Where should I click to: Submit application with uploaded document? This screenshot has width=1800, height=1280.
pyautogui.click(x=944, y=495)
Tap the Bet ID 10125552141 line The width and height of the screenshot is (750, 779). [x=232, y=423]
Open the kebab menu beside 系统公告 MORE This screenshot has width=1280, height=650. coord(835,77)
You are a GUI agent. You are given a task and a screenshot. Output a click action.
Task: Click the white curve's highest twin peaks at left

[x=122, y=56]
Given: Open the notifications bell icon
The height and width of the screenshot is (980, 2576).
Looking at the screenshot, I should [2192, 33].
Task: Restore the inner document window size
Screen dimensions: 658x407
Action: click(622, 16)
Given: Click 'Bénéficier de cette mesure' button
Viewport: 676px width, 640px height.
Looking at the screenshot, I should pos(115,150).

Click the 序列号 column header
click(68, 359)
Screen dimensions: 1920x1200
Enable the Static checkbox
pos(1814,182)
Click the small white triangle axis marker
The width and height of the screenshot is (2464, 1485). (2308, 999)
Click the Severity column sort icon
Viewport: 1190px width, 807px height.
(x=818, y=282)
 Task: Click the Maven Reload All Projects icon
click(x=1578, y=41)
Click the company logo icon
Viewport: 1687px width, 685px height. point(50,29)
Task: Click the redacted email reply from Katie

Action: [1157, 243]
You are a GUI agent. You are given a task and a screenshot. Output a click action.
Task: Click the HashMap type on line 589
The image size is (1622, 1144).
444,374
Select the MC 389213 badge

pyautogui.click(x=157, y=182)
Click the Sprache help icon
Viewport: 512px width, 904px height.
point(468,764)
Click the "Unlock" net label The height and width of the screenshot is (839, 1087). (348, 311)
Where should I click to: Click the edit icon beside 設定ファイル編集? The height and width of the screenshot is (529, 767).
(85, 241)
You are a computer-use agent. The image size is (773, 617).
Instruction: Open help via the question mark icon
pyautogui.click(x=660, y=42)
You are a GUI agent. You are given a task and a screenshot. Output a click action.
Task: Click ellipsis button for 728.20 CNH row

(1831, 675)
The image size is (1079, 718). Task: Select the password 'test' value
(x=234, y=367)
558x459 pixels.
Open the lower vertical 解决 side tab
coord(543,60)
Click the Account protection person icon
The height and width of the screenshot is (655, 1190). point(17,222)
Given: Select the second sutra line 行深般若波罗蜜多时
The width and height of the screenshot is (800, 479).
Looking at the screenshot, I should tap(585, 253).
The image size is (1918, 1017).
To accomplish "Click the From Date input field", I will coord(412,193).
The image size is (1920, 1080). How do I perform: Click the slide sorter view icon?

▶ [STATED TASK]: Rewrite all the records above, replacing "GUI agent" with "screen-control agent" wherever it occurs and leaving everything else unchanged.

▶ [SOLUTION FOR THIS PROBLEM]:
Where should I click to: Submit application with uploaded document? This screenshot has width=1800, height=1280.
pyautogui.click(x=944, y=495)
Tap the Bet ID 10125552141 line The width and height of the screenshot is (750, 779). [x=232, y=423]
Open the kebab menu beside 系统公告 MORE This screenshot has width=1280, height=650. coord(835,77)
You are a screen-control agent. You are given a task and a screenshot. Output a click action.
Task: Click the white curve's highest twin peaks at left

[x=122, y=56]
Given: Open the notifications bell icon
The height and width of the screenshot is (980, 2576).
Looking at the screenshot, I should [2192, 33].
Task: Restore the inner document window size
Screen dimensions: 658x407
Action: click(622, 16)
Given: Click 'Bénéficier de cette mesure' button
Viewport: 676px width, 640px height.
Looking at the screenshot, I should pos(115,150).

Click the 序列号 column header
click(68, 359)
Screen dimensions: 1920x1200
Enable the Static checkbox
pos(1814,182)
Click the small white triangle axis marker
The width and height of the screenshot is (2464, 1485). (2308, 999)
Click the Severity column sort icon
Viewport: 1190px width, 807px height.
(x=818, y=282)
 Task: Click the Maven Reload All Projects icon
click(x=1578, y=41)
Click the company logo icon
Viewport: 1687px width, 685px height. point(50,29)
Task: Click the redacted email reply from Katie

Action: [1157, 243]
You are a screen-control agent. You are given a task and a screenshot. Output a click action.
Task: Click the HashMap type on line 589
The image size is (1622, 1144).
444,374
Select the MC 389213 badge

pyautogui.click(x=157, y=182)
Click the Sprache help icon
Viewport: 512px width, 904px height.
point(468,764)
Click the "Unlock" net label The height and width of the screenshot is (839, 1087). (348, 311)
Where should I click to: Click the edit icon beside 設定ファイル編集? The height and width of the screenshot is (529, 767).
(85, 241)
You are a computer-use agent. The image size is (773, 617).
Instruction: Open help via the question mark icon
pyautogui.click(x=660, y=42)
You are a screen-control agent. You are given a task and a screenshot. Output a click action.
Task: Click ellipsis button for 728.20 CNH row

(1831, 675)
The image size is (1079, 718). Task: Select the password 'test' value
(x=234, y=367)
558x459 pixels.
Open the lower vertical 解决 side tab
coord(543,60)
Click the Account protection person icon
The height and width of the screenshot is (655, 1190). point(17,222)
Given: Select the second sutra line 行深般若波罗蜜多时
The width and height of the screenshot is (800, 479).
Looking at the screenshot, I should tap(585, 253).
The image size is (1918, 1017).
To accomplish "Click the From Date input field", I will coord(412,193).
The image size is (1920, 1080). How do I perform: Click the slide sorter view icon?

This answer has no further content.